If we stay here (and it’s always “if”), it will be because of the hollow tree along Little Difficult Run, the one Copper always has to stick his nose in on the days he’s lucky enough to get a walk. It will be because of the mossy hill and the view of treetops I can see from there. It will be because of this one ancient knobby tree stump I always look for because more often than not it trips me up. 

It will be the little things that keep us here.

Election Day

Election Day

I drove to work today, and as I crossed the Potomac the familiar landmarks loomed solid and significant in the wan winter light. Driving past the White House and the Capitol, I thought about the people who aspire to live and work in those places, people I’ll vote for today.

It does feel momentous, this election. Perhaps because we live in a battleground state and our phone rings half a dozen times or more a day. Perhaps because positions seem to be ossified — the fact that we had our first hard freeze last night, is that a metaphor?

Or perhaps because these polarized times make clear a truth we sometimes forget: that every vote really does make a difference.

(Photo: DClikealocal.com)

Bucophilia

Bucophilia

It’s still dark at 7 a.m., a cold inky blackness that does not invite exploration.  Leafless trees, downed branches littering the yard, a sky just light enough to promise hope.

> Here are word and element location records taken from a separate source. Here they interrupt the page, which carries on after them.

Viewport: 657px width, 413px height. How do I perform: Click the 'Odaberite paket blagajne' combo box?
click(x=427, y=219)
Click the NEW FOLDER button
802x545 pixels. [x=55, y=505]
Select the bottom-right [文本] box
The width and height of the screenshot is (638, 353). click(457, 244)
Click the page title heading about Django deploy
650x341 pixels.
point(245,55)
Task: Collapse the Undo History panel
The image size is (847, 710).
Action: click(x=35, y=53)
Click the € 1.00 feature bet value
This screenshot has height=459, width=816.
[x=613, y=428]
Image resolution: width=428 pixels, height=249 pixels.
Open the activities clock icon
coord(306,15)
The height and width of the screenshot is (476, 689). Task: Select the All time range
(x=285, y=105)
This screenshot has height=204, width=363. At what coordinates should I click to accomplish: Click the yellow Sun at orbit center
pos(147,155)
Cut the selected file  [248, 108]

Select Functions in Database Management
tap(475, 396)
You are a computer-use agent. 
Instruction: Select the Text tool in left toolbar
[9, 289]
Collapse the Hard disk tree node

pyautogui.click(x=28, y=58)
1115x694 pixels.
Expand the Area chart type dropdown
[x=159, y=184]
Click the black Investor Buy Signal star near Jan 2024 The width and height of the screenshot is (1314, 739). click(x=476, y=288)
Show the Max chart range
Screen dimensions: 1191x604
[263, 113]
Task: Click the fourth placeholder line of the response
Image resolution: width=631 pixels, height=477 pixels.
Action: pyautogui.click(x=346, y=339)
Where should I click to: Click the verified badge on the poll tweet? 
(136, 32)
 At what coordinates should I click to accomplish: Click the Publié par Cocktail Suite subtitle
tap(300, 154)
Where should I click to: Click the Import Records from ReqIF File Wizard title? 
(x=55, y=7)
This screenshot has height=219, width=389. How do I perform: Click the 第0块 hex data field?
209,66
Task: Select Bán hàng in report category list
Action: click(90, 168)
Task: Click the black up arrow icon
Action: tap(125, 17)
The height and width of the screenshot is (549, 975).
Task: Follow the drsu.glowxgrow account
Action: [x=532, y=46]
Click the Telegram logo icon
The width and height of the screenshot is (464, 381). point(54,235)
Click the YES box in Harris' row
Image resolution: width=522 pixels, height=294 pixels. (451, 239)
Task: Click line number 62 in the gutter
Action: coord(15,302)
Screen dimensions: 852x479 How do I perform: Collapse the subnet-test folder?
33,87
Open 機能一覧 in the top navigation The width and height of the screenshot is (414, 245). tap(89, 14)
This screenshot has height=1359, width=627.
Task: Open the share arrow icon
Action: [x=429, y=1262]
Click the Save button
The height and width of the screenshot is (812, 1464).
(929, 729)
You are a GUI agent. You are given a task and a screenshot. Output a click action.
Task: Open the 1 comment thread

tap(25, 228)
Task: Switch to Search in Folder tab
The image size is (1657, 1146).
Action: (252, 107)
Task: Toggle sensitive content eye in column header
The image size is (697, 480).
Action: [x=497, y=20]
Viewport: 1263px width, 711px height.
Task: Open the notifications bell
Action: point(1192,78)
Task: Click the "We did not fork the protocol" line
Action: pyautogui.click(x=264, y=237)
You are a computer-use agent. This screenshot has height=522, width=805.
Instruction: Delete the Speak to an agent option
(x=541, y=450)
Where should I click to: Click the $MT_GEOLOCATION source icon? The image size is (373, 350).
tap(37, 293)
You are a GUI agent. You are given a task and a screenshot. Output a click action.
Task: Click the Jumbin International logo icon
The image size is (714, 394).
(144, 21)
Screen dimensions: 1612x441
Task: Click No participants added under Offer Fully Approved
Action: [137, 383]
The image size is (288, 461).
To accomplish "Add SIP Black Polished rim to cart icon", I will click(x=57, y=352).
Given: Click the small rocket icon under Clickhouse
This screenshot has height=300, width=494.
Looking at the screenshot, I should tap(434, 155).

It is a season that calls for poetry (as if all seasons didn’t). So I return from the library my arms full of Donald Hall, Jane Kenyon, Maxine Kumin.

This morning, Kumin makes me smile:

Bucophilia, I call it —
nostalgia over a pastoral vista —
where for all I know the farmer
who owns it or rents it just told his
wife he’d kill her if she left him, and
she did and he did and now here come
the auctioneers, the serious bidders
and an ant-train of gawking onlookers.

Bucophilia — it’s a word I’ll take into the day.

Under Water

Under Water

When constructing my fantasy life I often get hung up on location. The suburbs are out, and a pied-a-terre is a given (after all, I still have to earn a living); the confusion comes with the country retreat. A cabin in the mountains? A cottage on the shore?

After Sandy, the answer is clearer. After Sandy, the mountains are starting to look pretty good. After Sandy, I wonder: What happens when the places I love are under water?

There’s Venice. But of course with Venice it has always been part of that city’s doomed charm.

And there’s Chincoteague. As the wind and rain pounded us Monday I thought of my time there this summer, the stillness of the refuge, the beach that goes on forever. Does it still? 

And now there’s New York City, too. Sea water coursing through subway tunnels, lapping at the steps of the Stock Exchange. Apocalyptic visions.

People perish; place endures. Or at least it used to. I’m not so sure anymore.